_QUOTED PASSAGE_
Going Large

Eurocontrol reports on how a pioneering project to offer aircraft operators direct flights and user-preferred routings (UPRs) across a huge part of Europe’s airspace, stretching from Poland to the UK, is underway with a consortium between MUAC, the DFS Deutsche Flugsicherung Karlsruhe upper area control centre and Lufthansa.
While there are several free route initiatives underway throughout Europe, the “Free Route Airspace Maastricht and Karlsruhe” (FRAMaK) project, which was initiated in June 2012 in a two-year contract with the SESAR Joint Undertaking (SJU), has a number of unique attributes.
It is the first free-route programme which aims to offer cross-border direct (DCT) routes in the busy and complex core area of Europe, essentially doing away with the boundary between the areas of responsibility of MUAC and Karlsruhe for those aircraft operators taking advantage of the new, direct routes. FRAMaK will also demonstrate the feasibility of UPRs, allowing aircraft operators the fly the most efficient routes to e.g. exploit prevailing weather conditions for fuel efficiency.
“Out of all the free route airspace initiatives underway in Europe at the moment this is in the most complex airspace,” said Theo Hendriks, MUAC Local Project Manager. Our solutions will be quite helpful for the implementation of free route operations in many other areas in Europe.”
“A first set of more than 150 new cross-border direct routes will become available in December 2012,” said Morten Grandt, FRAMaK Global Project Manager at the DFS. “Like MUAC, Karlsruhe has been offering direct routes for some time now but this is the first time these will be offered across the border. There were more than 770,000 flights in 2011 which crossed the border between the two centres. At the start of the programme we will introduce these routes mostly through the Karlsruhe East Sectors but that still means that 225,000 flights a year, to a significant extent, will be able make use of these FRAMaK directs.”
According to Raymund Obst, Lufthansa Local Project Manager, “We anticipate that on the planning side we will have much better predictability, there will be an overall reduction in fuel burn and eventually, with the introduction of total free route operations, we will be able to get away from the ATS network altogether. The FRAMaK project will allow us to gain experience on the potential benefits from this, including calculating when to use direct routes and when to take up the option, en route, of UPRs to exploit jet-streams, for example. We aim to pioneer such total free route options in the third or fourth quarter of 2013.”

_WORK INSTRUCTIONS_
**1)** According to the FRAMaK article, how many flights crossed the border between the MUAC and Karlsruhe areas in 2011?
**2)** Extend the FRAMaK article with a further paragraph or two that follow on from its final quotation.

_STORED RECORDS_

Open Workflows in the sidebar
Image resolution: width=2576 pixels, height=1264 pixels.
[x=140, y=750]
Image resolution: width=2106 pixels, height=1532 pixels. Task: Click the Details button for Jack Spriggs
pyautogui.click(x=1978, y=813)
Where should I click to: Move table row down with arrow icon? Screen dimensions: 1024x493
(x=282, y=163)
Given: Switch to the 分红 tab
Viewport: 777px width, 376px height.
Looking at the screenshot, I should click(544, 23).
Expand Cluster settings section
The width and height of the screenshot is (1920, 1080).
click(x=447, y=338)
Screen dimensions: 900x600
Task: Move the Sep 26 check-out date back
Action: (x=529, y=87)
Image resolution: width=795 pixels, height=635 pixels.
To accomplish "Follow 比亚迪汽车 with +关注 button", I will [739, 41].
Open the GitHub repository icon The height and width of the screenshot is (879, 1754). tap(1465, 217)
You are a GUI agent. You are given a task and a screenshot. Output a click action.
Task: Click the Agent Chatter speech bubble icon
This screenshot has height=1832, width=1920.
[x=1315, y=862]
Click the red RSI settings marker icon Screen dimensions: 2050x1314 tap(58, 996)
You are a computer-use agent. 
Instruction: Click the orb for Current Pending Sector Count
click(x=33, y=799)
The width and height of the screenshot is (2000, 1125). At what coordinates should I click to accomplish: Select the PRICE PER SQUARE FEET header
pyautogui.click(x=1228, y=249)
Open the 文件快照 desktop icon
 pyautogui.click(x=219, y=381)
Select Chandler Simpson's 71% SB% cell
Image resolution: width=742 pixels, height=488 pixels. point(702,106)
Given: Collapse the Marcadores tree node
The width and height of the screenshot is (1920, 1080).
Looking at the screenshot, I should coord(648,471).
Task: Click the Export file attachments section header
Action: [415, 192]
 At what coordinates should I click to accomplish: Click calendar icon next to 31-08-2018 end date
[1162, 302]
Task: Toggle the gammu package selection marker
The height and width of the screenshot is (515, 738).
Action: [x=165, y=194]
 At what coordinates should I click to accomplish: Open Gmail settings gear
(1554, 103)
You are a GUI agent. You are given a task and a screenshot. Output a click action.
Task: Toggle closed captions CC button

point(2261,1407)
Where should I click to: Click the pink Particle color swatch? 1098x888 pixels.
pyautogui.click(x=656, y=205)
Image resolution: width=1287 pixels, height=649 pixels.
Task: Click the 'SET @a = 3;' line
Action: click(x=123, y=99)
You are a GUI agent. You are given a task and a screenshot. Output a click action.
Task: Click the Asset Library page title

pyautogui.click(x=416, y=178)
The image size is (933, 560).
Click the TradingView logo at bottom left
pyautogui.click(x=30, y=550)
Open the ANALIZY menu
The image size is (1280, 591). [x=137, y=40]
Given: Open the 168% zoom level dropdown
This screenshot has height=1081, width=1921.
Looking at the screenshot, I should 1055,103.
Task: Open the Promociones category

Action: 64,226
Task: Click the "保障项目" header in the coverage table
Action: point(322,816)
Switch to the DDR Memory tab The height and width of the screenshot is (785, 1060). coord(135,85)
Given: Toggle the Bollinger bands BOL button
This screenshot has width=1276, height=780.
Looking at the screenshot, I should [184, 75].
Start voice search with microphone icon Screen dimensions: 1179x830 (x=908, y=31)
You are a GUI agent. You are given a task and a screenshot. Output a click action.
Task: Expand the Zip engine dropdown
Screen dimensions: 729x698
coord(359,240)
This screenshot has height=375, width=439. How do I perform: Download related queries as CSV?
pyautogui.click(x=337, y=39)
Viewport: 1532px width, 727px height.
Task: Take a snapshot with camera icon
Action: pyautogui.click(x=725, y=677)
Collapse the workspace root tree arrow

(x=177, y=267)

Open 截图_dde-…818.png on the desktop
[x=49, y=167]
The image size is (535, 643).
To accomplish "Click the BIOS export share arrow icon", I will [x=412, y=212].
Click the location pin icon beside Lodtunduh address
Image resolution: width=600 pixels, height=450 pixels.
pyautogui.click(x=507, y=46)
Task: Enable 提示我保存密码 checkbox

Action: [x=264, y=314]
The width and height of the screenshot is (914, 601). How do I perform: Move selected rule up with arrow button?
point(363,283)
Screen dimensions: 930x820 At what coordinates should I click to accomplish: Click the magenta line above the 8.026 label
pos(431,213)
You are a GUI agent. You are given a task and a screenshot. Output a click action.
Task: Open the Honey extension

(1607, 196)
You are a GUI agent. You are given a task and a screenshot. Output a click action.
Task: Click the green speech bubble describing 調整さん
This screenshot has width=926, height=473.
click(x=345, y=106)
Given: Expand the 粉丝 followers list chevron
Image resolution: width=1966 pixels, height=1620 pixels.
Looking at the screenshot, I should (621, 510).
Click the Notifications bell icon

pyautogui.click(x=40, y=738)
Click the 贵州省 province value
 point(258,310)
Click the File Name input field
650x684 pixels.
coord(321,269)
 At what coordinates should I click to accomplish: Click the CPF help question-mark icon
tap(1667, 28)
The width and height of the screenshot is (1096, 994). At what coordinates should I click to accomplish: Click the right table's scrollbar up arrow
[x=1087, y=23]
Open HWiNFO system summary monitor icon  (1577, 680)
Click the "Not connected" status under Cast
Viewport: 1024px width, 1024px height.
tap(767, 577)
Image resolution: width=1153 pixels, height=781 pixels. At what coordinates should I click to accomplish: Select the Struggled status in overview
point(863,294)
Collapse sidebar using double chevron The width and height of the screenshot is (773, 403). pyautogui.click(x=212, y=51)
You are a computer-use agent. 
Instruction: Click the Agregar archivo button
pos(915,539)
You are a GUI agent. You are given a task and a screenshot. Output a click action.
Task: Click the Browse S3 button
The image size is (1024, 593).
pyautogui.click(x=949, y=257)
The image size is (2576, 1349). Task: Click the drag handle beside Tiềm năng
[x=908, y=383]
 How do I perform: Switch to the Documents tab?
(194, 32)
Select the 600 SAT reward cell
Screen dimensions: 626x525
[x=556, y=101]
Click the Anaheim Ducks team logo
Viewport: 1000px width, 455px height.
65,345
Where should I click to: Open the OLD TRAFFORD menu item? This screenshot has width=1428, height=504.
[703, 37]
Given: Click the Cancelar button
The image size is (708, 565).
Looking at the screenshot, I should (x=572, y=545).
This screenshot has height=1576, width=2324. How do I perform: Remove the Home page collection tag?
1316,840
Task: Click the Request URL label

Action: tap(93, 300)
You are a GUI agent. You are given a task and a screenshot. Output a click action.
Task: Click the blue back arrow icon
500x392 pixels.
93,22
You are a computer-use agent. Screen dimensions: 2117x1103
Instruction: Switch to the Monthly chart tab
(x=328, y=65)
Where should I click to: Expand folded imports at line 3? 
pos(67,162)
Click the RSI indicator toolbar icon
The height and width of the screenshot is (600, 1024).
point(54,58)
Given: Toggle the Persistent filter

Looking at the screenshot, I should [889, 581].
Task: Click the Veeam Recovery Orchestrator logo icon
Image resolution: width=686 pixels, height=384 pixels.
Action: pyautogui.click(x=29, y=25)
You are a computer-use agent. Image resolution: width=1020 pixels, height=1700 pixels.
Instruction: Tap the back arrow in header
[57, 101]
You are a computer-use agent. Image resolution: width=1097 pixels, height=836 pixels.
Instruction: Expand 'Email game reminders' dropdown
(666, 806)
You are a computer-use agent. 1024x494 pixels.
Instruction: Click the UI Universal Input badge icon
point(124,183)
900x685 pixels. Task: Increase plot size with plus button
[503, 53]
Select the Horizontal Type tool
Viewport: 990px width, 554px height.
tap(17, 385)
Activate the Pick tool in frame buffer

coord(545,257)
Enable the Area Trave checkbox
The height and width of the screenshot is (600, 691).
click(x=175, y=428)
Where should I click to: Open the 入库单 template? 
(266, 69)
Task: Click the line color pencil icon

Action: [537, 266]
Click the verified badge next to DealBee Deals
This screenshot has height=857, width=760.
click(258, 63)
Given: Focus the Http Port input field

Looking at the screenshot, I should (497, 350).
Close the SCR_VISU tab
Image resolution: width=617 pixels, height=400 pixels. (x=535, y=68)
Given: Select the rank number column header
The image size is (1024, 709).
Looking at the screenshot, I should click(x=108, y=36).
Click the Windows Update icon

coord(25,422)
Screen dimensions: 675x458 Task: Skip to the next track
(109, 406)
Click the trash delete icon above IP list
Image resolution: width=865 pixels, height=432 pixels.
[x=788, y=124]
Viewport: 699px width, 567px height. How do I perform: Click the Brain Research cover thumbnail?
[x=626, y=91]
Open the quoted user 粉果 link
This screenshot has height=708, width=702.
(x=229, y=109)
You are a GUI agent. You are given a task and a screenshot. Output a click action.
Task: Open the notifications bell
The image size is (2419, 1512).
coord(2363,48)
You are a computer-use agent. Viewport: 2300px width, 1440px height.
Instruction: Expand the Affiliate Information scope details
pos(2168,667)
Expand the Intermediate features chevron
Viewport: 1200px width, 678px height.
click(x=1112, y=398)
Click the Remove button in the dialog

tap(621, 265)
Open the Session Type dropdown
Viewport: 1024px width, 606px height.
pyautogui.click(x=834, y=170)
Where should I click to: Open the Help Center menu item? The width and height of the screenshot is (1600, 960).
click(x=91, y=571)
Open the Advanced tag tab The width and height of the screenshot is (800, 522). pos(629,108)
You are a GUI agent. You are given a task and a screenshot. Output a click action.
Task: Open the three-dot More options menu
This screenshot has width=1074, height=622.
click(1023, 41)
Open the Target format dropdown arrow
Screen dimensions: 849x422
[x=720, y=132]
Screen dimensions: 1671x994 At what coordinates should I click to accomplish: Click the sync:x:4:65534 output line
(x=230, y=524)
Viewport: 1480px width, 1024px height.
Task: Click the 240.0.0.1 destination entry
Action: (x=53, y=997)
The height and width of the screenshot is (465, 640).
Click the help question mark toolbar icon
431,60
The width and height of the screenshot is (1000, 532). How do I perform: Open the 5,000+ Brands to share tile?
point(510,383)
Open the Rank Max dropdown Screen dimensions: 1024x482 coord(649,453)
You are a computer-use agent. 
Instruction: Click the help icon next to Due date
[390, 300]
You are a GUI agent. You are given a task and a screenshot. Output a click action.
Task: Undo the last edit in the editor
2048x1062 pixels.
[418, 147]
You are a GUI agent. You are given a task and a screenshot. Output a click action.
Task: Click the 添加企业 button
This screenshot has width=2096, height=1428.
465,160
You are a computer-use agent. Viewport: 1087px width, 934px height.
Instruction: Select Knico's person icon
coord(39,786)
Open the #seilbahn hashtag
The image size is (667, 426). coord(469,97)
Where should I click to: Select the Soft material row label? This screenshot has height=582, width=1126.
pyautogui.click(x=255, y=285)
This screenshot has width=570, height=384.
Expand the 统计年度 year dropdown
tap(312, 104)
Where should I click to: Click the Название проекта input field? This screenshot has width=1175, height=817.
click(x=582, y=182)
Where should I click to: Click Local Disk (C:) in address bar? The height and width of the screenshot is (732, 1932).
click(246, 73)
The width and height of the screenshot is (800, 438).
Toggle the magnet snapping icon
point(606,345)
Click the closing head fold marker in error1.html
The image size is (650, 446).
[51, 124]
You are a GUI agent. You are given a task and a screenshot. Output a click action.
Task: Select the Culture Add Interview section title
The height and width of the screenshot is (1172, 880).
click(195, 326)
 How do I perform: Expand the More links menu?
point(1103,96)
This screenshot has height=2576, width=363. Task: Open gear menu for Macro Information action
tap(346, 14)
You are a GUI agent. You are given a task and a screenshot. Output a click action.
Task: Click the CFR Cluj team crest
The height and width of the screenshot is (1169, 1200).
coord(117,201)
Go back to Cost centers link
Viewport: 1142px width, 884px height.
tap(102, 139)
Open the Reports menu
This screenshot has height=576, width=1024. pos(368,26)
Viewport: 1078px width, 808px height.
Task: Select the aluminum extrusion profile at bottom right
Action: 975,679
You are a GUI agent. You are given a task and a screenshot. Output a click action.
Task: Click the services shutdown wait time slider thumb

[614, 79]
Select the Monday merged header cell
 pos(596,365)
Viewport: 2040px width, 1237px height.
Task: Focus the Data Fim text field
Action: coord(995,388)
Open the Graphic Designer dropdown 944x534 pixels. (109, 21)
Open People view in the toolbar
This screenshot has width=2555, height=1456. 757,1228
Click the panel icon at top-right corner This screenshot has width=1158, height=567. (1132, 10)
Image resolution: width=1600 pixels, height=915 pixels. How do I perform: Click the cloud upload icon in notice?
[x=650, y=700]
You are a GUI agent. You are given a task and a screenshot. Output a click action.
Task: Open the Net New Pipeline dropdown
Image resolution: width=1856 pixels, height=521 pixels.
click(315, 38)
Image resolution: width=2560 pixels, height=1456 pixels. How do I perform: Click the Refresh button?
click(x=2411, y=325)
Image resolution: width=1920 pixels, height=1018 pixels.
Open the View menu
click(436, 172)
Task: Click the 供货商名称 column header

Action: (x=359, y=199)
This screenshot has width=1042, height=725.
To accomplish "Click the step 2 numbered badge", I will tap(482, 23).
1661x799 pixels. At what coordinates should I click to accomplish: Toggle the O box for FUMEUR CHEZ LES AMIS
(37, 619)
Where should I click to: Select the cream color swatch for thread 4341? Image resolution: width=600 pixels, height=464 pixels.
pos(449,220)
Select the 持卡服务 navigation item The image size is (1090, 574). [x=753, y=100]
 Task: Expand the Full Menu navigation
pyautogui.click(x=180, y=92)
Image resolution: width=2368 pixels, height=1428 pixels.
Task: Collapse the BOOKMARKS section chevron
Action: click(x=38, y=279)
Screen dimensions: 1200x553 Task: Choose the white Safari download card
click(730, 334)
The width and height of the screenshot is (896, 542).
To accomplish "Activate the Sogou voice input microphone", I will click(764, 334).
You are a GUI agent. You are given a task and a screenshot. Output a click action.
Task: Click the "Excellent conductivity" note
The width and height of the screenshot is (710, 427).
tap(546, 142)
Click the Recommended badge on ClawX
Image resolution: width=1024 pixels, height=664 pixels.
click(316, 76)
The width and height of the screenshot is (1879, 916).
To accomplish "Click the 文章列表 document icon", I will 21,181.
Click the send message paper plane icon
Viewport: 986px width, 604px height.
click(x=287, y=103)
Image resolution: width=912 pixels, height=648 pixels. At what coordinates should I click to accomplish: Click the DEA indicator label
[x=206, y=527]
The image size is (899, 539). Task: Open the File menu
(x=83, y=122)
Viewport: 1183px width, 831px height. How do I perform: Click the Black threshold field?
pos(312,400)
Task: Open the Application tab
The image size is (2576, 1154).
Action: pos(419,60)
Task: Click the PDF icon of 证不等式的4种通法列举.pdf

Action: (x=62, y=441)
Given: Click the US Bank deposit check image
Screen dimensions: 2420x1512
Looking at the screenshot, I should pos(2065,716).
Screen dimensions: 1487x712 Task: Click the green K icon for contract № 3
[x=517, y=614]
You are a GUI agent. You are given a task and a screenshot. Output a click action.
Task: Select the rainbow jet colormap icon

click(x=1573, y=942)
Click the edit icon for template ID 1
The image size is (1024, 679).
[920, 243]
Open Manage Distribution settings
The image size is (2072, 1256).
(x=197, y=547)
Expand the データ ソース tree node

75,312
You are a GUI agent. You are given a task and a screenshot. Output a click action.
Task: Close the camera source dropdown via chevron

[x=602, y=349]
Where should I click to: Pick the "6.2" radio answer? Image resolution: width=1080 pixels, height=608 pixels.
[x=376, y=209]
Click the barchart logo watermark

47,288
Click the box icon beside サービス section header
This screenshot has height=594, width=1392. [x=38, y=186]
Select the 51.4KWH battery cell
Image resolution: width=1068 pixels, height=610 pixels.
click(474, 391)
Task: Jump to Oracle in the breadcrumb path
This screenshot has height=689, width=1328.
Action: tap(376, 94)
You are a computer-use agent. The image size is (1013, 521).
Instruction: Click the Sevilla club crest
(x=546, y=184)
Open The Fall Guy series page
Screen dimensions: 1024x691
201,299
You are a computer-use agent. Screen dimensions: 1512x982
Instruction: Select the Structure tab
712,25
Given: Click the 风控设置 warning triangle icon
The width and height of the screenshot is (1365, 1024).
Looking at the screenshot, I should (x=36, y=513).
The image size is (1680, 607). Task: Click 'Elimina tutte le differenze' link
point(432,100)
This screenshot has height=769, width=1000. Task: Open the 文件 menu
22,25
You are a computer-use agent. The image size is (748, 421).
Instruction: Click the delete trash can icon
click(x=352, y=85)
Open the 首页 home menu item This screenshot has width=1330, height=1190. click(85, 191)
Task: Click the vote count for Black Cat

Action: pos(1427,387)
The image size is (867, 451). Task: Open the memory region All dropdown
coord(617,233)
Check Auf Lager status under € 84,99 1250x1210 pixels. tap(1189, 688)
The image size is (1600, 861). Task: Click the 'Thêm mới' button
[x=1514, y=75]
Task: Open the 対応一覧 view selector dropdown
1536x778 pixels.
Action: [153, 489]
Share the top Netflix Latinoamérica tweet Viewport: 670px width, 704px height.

_RESPONSES FOR EACH TASK_
**1)** More than 770,000 flights.

**2)**
On top of the cross-border directs available to all aircraft operators, the FRAMaK consortium members are planning to operate 50 UPRs with Lufthansa Airbus A320s, looking at the business and operational cost/benefit equation from operating UPR flights. UPRs go beyond just “direct routing” and allow for user-preferred trajectory planning, without reference to a fixed route network by using any intermediate sequence of way points, whether or not published.
The trial is an integral part of the SESAR business-trajectory experimental concept and FRAMaK consortium members believe the new procedures could offer early results to the validity of the concept. “For UPRs, we will first try to find the benefit for these dedicated flights in terms of fuel burn and balance that against the effort and other consequences involved in accommodating such flights,” said Morten Grandt. “We will be able to look at the trade-off between direct routes, the current ATS network and UPRs.”
“We need to understand what airlines really need – are they looking for shorter routes in all cases or can longer ones be more efficient in certain cases?,” according to Jürgen Regner, the Karlsruhe UAC’s Local Project Manager.
The first stage is to connect the current Free Route Airspace Maastricht (FRAM) direct route network with its Karlsruhe equivalent, the Free Route Airspace Karlsruhe (FRAK) network, with at the same time taking every opportunity to improve connections resulting in shorter overall routes. In the preliminary stages aircraft will cross the border using pre-set coordination points but eventually the consortium members plan to introduce new flexible crossing points to make flight lengths even shorter. One challenge is to maximise the availability of these routes up to 24 hours a day. New transitional routes to connect FRAMaK airspace with the major airports below, including Frankfurt, Brussels, Amsterdam and Munich, will also be introduced.
“The important point is not just the actual number of new direct routes that become available but the effects with regard to route extension and additional fuel burn in relation to the volumes of traffic,” said Morten Grandt. “One heavily-used direct route which offers just a 10 nautical mile improvement per flight will have a much greater effect than a direct route offering much shorter distances but only used by five aircraft a day.”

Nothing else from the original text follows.